FIG. 10 shows a driving circuit when such vibration wave motor is used.
An oscillator 2 generates an alternating voltage, and is connected to a 90.degree. phase shifter 3. Switching circuits 4 and 5 switch the power supply voltage using alternating voltages supplied from the oscillator 2 and the phase shifter 3. Booster coils 6 and 7 amplify pulse voltages switched by the switching circuits 4 and 5. A phase difference detector 10 detects a signal phase difference .phi. between a driving electrode A-d and a vibration detection electrode S-d.
A control microcomputer 11 serves as control means. The microcomputer 11 sets a driving frequency, and the vibration wave motor is driven based on the set frequency.
A position detector (e.g., an encoder) 8 detects the position of the motor. The control microcomputer 11 obtains position information on the basis of the signal output from the position detector 8, and controls the motor to stop at an appropriate position.

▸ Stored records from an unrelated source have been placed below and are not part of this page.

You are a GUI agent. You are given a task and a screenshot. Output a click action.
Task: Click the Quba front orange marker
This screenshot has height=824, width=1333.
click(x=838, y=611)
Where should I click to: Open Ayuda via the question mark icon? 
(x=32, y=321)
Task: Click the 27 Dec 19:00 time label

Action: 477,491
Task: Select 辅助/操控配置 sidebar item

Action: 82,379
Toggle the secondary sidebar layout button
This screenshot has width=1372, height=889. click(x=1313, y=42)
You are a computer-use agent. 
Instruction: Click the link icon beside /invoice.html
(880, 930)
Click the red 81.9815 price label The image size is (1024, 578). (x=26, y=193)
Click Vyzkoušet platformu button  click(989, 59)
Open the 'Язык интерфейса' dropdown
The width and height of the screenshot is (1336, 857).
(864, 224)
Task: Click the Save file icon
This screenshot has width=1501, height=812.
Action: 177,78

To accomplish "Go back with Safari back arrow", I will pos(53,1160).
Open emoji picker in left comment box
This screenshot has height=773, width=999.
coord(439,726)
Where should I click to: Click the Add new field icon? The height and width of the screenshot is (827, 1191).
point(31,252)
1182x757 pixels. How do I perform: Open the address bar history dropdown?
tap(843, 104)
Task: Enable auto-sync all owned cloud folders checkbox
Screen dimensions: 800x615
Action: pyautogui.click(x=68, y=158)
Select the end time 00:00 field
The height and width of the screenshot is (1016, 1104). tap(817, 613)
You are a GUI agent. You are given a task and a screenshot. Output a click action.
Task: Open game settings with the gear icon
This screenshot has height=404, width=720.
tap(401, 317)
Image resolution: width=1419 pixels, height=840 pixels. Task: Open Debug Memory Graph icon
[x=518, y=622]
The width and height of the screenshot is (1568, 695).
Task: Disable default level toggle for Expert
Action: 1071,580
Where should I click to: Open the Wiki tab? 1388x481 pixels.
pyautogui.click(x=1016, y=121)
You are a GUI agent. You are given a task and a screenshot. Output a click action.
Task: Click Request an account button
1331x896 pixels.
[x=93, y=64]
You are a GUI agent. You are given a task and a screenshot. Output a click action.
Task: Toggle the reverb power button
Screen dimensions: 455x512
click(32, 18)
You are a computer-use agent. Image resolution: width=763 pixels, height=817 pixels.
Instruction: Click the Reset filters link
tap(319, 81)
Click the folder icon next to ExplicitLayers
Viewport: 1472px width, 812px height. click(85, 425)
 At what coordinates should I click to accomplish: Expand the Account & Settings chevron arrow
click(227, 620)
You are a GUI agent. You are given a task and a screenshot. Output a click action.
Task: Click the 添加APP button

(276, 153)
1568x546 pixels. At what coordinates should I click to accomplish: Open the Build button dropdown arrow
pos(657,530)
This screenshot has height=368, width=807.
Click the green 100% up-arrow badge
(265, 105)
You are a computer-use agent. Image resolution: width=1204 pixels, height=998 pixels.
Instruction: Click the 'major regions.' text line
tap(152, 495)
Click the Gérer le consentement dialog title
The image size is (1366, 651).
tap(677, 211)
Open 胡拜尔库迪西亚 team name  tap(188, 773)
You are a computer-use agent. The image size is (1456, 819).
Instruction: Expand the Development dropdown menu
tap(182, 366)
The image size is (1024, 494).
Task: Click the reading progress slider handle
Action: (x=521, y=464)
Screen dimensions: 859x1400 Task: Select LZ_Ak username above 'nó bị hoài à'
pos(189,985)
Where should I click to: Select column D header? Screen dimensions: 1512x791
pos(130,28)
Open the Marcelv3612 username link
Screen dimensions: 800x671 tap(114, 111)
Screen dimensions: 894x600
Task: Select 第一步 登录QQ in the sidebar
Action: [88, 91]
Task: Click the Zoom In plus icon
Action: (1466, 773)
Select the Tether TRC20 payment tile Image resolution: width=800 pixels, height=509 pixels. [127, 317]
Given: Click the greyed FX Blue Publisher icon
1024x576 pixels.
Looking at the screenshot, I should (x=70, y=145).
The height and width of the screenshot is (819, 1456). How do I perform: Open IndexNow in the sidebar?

With this control, the motor can stop at a predetermined position.
As can be seen from the above-mentioned prior art, the vibration type actuator apparatus or the vibration wave motor requires a position sensor such as an encoder when the rotational speed upon driving the movable member which is in press-contact with the upper portion of the vibration member by friction is to be checked or when the movable member is to be stopped at a specific position, resulting in high cost and an extra space for mounting the position sensor.